Auth0 vs Jekyll: What are the differences?
What is Auth0? Token-based Single Sign On for your Apps and APIs with social, databases and enterprise identities. A set of unified APIs and tools that instantly enables Single Sign On and user management to all your applications.
What is Jekyll? Blog-aware, static site generator in Ruby. Think of Jekyll as a file-based CMS, without all the complexity. Jekyll takes your content, renders Markdown and Liquid templates, and spits out a complete, static website ready to be served by Apache, Nginx or another web server. Jekyll is the engine behind GitHub Pages, which you can use to host sites right from your GitHub repositories.
Auth0 can be classified as a tool in the "User Management and Authentication" category, while Jekyll is grouped under "Static Site Generators".
Some of the features offered by Auth0 are:
- User and Password support with verification and forgot password email workflow
- Painless SAML Auth with Enterprises
- Integration with 20+ Social Providers
On the other hand, Jekyll provides the following key features:
- Simple - No more databases, comment moderation, or pesky updates to install—just your content.
- Static - Markdown (or Textile), Liquid, HTML & CSS go in. Static sites come out ready for deployment.
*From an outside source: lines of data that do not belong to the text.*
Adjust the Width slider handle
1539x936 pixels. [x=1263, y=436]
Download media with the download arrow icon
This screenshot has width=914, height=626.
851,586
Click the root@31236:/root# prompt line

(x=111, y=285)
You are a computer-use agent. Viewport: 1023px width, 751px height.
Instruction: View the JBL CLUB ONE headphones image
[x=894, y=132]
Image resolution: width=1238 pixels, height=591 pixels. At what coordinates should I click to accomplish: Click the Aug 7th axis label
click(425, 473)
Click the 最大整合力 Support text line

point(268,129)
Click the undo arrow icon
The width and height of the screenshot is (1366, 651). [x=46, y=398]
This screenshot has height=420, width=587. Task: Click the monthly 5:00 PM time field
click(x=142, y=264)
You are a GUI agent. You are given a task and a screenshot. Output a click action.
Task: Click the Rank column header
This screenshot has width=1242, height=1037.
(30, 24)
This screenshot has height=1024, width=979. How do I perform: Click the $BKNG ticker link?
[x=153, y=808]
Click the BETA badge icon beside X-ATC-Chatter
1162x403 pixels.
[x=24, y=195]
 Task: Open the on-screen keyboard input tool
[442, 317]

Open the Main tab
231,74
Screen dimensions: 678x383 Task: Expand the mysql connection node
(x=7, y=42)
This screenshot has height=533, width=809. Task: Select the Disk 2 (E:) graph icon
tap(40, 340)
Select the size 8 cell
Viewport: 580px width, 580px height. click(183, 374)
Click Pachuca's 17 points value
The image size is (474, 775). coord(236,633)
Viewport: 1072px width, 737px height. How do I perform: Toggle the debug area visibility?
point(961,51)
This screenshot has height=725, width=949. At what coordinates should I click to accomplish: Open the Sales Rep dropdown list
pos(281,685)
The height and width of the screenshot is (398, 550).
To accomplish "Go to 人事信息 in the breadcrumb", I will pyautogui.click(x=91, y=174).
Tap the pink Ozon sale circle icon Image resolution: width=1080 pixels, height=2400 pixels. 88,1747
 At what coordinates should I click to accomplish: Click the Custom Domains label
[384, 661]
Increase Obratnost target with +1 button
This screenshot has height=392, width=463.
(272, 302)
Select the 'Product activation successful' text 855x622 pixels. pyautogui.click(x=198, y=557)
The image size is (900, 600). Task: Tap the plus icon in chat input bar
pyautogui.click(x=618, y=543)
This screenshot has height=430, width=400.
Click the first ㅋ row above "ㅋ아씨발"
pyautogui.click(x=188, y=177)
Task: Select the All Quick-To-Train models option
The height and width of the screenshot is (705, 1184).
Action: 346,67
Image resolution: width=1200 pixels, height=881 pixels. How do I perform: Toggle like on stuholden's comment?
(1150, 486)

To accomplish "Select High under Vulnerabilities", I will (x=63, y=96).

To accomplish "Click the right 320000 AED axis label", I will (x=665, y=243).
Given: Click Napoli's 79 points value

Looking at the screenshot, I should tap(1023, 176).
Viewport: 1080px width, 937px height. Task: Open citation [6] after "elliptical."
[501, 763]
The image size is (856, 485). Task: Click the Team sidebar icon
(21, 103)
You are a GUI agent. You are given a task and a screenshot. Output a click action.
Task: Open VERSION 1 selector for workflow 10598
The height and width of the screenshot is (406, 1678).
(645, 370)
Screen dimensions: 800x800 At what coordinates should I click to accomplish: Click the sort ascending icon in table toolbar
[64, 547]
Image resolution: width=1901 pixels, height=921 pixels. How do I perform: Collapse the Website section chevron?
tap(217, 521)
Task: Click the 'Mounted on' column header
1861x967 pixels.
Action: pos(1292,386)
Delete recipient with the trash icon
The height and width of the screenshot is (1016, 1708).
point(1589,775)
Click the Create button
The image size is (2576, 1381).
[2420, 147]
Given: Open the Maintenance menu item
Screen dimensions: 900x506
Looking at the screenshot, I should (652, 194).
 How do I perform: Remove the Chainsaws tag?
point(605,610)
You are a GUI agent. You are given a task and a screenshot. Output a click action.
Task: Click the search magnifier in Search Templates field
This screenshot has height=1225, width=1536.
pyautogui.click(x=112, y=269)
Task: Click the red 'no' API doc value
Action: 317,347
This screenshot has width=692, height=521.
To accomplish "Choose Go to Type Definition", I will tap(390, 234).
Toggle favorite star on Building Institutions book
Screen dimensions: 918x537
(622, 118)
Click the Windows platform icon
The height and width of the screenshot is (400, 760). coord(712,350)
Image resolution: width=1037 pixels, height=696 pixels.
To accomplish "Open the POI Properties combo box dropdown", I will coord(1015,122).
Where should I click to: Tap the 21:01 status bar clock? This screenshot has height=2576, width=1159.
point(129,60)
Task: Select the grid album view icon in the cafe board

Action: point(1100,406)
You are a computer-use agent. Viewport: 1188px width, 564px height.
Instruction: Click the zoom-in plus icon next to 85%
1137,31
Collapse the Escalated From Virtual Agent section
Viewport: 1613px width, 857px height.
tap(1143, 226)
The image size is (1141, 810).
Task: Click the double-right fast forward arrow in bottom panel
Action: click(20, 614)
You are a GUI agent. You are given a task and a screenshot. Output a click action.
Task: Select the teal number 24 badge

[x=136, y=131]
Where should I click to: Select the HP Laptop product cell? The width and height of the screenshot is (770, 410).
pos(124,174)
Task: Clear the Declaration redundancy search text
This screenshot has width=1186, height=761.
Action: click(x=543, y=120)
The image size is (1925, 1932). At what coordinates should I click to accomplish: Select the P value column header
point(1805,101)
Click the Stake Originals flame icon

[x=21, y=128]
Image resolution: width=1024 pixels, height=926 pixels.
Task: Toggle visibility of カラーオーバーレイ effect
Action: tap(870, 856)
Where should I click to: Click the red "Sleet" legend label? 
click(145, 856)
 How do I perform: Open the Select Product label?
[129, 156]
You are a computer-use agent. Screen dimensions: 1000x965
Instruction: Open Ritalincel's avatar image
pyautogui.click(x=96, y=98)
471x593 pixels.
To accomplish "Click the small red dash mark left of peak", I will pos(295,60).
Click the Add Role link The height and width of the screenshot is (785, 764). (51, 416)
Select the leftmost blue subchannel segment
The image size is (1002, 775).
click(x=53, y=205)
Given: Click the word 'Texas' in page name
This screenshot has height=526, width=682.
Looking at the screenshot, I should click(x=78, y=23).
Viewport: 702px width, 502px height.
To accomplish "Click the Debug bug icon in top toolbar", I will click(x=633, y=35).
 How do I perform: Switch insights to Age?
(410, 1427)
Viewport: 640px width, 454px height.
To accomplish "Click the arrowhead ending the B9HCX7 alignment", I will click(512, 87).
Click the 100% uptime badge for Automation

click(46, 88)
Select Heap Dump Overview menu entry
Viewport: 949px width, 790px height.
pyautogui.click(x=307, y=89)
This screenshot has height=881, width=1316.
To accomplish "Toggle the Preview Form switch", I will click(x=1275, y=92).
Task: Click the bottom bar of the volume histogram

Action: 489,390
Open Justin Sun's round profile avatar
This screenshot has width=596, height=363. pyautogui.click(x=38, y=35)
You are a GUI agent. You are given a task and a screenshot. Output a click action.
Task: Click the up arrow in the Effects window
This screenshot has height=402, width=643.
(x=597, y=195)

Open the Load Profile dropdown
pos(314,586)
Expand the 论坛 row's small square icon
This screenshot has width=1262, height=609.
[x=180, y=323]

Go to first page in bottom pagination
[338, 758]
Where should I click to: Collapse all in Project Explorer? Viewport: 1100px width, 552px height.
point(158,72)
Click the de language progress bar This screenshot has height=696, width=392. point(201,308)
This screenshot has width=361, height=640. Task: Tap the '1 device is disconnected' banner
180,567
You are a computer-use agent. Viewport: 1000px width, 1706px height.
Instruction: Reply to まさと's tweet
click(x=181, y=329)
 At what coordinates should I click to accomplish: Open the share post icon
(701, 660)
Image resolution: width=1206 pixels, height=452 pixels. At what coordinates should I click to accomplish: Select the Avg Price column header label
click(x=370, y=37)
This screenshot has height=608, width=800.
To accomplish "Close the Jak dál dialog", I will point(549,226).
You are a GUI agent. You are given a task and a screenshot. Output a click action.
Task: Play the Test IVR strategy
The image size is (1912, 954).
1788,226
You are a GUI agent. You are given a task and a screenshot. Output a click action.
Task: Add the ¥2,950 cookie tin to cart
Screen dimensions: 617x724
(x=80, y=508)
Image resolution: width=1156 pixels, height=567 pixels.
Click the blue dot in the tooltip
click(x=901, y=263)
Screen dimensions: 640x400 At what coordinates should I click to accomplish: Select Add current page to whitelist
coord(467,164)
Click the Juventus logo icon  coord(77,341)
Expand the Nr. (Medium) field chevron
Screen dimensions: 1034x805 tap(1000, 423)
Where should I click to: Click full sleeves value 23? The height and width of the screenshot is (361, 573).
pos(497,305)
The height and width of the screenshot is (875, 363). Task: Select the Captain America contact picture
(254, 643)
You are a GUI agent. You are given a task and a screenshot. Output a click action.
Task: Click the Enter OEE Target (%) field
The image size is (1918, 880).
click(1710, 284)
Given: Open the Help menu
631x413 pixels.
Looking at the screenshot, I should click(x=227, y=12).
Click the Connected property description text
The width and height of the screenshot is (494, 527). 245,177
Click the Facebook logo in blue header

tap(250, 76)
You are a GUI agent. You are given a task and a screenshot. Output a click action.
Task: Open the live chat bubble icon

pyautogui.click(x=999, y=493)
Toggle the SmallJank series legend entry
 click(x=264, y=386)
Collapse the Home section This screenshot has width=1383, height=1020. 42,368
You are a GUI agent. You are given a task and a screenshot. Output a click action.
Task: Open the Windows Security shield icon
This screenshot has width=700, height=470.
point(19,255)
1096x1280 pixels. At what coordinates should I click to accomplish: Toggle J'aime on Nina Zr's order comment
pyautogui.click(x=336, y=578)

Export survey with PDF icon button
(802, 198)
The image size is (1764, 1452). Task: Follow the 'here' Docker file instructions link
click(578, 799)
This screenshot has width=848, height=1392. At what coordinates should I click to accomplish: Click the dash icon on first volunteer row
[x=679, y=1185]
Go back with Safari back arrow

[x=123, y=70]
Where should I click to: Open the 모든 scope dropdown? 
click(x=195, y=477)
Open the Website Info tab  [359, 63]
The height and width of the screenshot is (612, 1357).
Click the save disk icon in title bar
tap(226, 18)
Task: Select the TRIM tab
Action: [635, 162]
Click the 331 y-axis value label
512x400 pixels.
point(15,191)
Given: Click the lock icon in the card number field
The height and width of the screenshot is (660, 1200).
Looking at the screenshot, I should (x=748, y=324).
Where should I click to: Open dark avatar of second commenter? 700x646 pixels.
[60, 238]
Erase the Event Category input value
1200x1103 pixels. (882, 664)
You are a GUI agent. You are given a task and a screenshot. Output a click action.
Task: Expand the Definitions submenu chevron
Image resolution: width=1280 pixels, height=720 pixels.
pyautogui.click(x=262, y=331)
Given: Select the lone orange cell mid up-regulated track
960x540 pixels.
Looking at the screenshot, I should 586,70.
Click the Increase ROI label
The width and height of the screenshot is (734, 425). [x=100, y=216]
- Blog-aware - Permalinks, categories, pages, posts, and custom layouts are all first-class citizens here.
"JSON web token" is the top reason why over 47 developers like Auth0, while over 65 developers mention "Github pages integration" as the leading cause for choosing Jekyll.
Jekyll is an open source tool with 38.1K GitHub stars and 8.31K GitHub forks. Here's a link to Jekyll's open source repository on GitHub.
According to the StackShare community, Jekyll has a broader approval, being mentioned in 111 company stacks & 125 developers stacks; compared to Auth0, which is listed in 121 company stacks and 55 developer stacks.